Archive for October, 2009

A book (nearly) about Interaction Design

October 15th, 2009

Well this is my first blog post to Lushai and I’m happy to be on the team! Instead of writing about me I thought i would share something a friend forwarded onto me recently.

So there is a guy who is writing a book on Interaction Design and he’s breaking the mold a little on this one by asking the user to fund the end result (that’s the book).  Usually this sort of stuff annoys me a little but after having read the intro I think I am starting to understand why he already has a fair few people backing him.

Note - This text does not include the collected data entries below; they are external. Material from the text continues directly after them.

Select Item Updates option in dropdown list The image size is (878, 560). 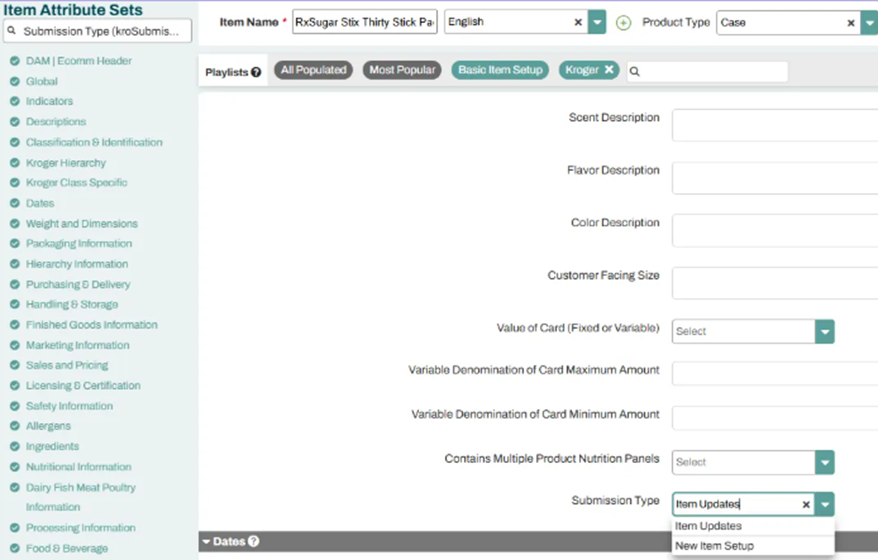coord(708,526)
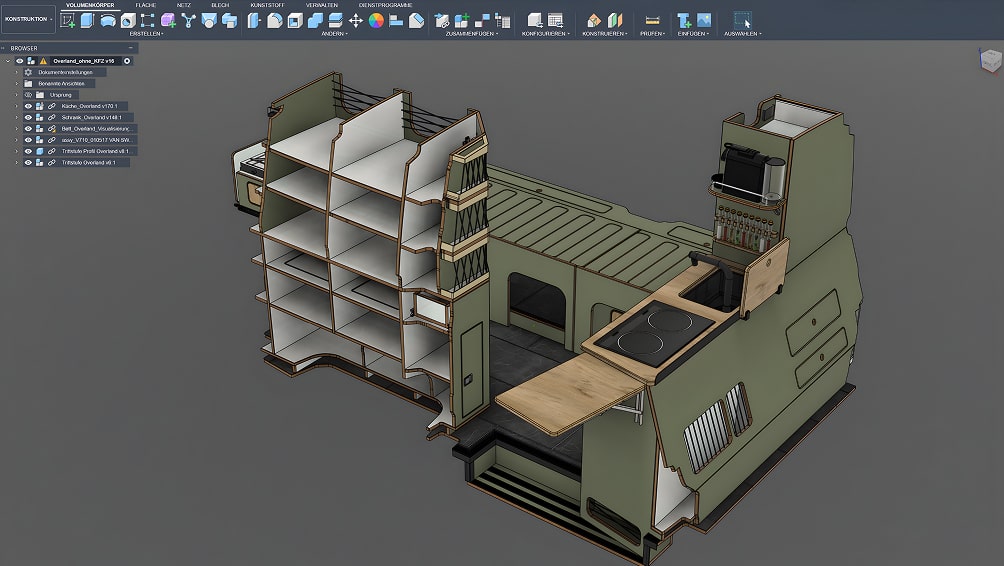Click the Move/Copy cross-arrows icon
Screen dimensions: 1004x566
(356, 20)
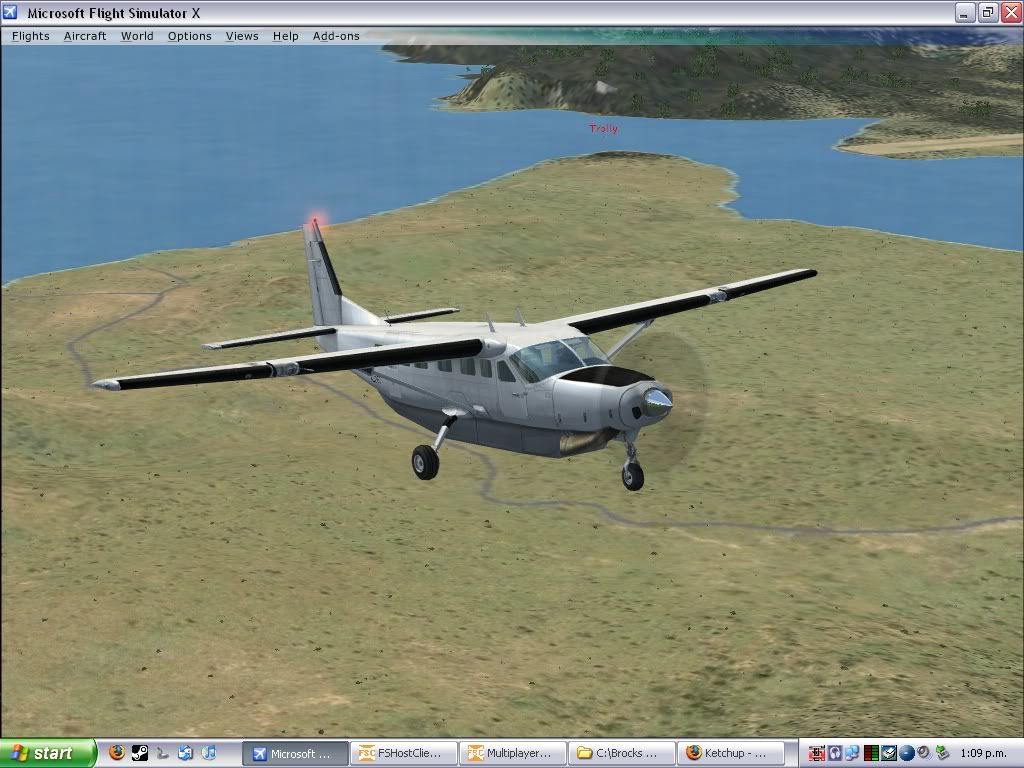Launch iTunes from Quick Launch

(209, 753)
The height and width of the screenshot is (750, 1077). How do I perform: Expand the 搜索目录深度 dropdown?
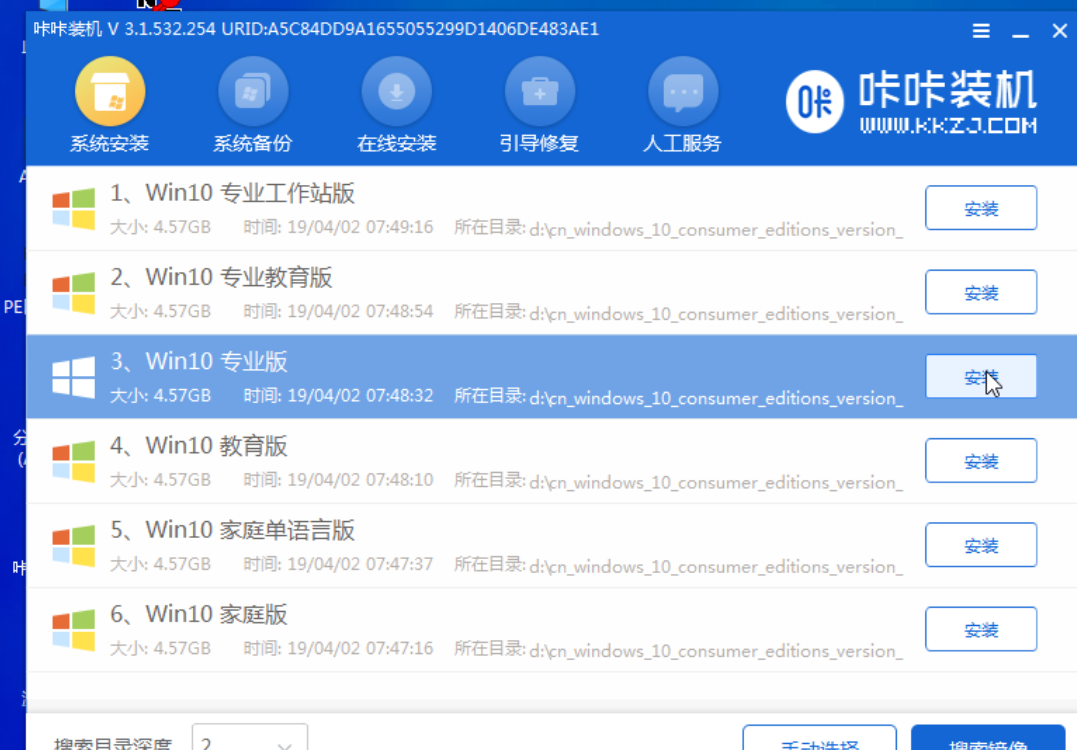click(283, 742)
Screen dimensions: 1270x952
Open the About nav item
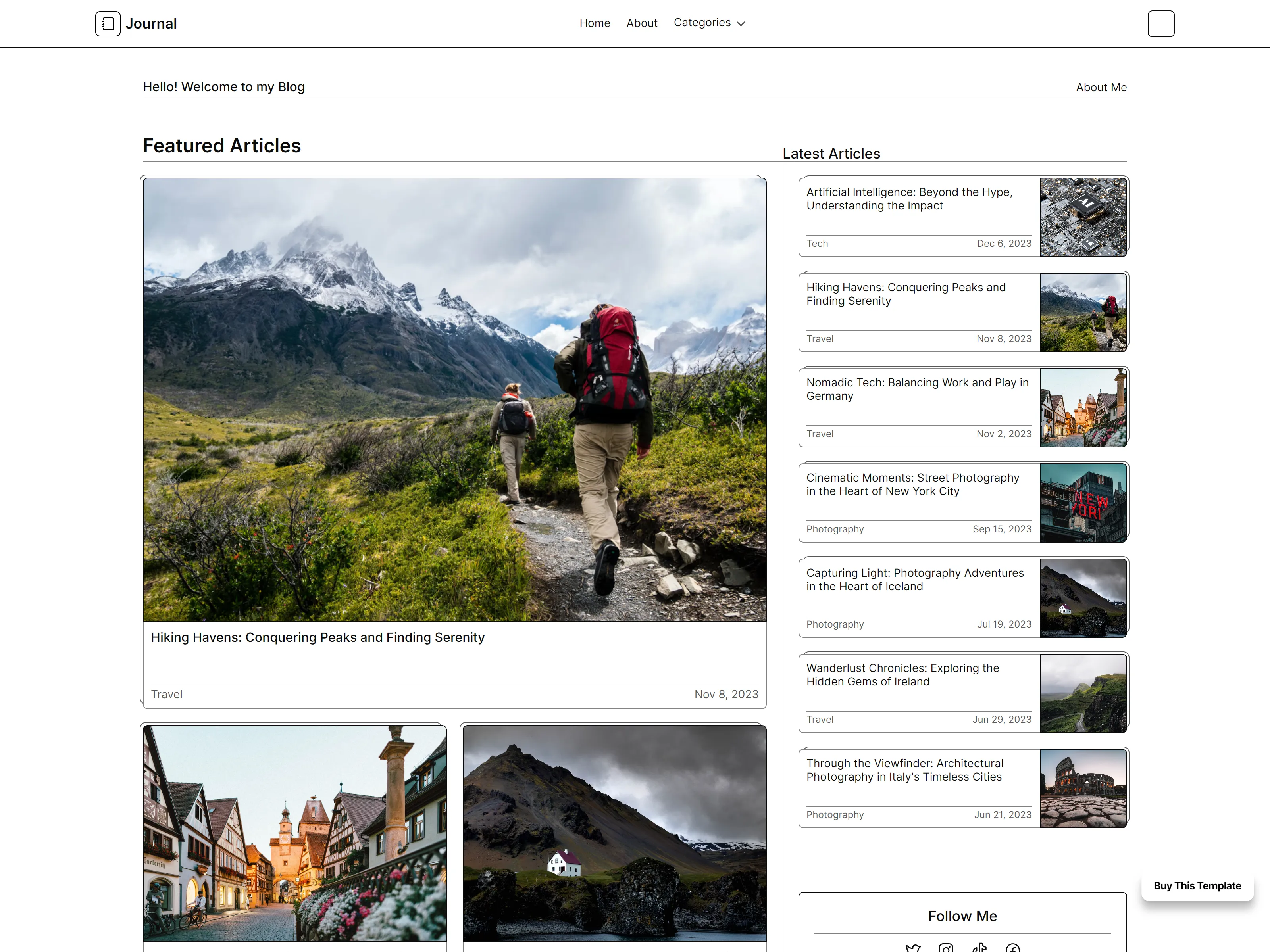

The book is called Cadence and Slang. Have a read of the ‘outline of the book’ (scroll a little down the homepage to the link to it) and see what you think.  I am relatively impressed with the few snippets that stood out to me such as:

“An interface should be understood at a minimal cognitive cost, which vanishes after enough practice.”

And

“Expectations are always multifaceted, and they are usually moving targets. It takes a sensitive, continually adaptive understanding of what those expectations are to make a good interface.”

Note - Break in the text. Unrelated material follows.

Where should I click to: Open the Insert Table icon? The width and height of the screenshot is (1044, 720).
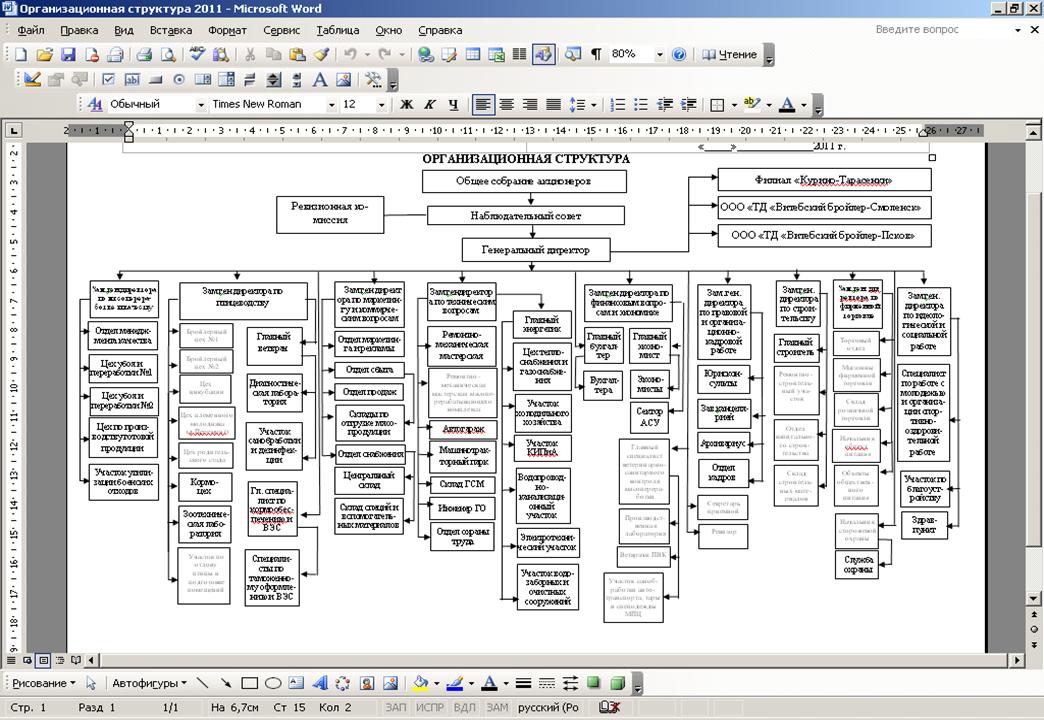pyautogui.click(x=472, y=55)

It seems like it might be worth throwing him a dollar or two his way so he complete the thing. See what you think yourself.

Links from a breaking the mold approach to education

October 15th, 2009

I’m back and I’m bad. It’s been like weeks and weeks since my last one. All due to large projects mixed with the small bread n butter plus all the usual distractions that come along.

Our current major project is for a large educational institute so it has brought up a host of challenges around all the facets of user experience (UX) design – visual design, information architecture, interaction design and all the smaller interactive components. The design needs to break the conventional mode for the sector (we wanted this one to pop). The UX has to be fun, easy and exceptional. Finally the interactive parts such as a course finder needs to be solid yet flexible, media galleries and landing pages all need to flow with ease as I like to say. The whole site needs to be quick, intuitive and fun.
Anyway we’ve swum through a large pool of research to help us get this far and here are some of the highlights.


UX and interactive

The techy stuff. Still if you’re in the web design business you should know it.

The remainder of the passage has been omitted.